Top of RECORDS FOR THIS TASK
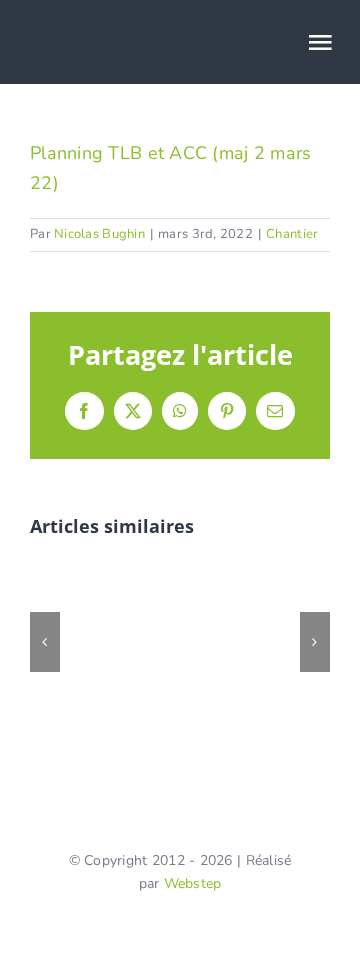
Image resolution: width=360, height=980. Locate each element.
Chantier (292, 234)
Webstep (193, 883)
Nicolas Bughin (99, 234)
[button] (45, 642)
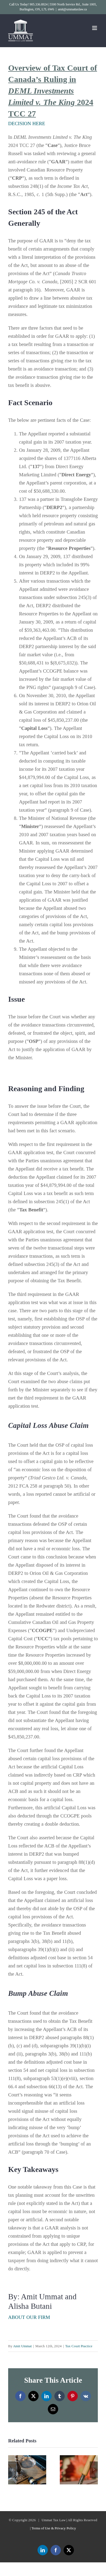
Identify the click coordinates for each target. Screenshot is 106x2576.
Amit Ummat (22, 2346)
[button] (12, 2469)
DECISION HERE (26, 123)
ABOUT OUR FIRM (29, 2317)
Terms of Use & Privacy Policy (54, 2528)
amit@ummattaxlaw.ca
Bottom of RECORDS FOR THIS TASK
Every line from the one with "Nicolas Bughin (99, 234)" through the end of the records is to be reproduced exactly, and the pictures are to be left out.

Nicolas Bughin (99, 234)
[button] (45, 642)
Identify the click coordinates for each target. Screenshot is 106x2576.
Amit Ummat (22, 2346)
[button] (12, 2469)
DECISION HERE (26, 123)
ABOUT OUR FIRM (29, 2317)
Terms of Use & Privacy Policy (54, 2528)
amit@ummattaxlaw.ca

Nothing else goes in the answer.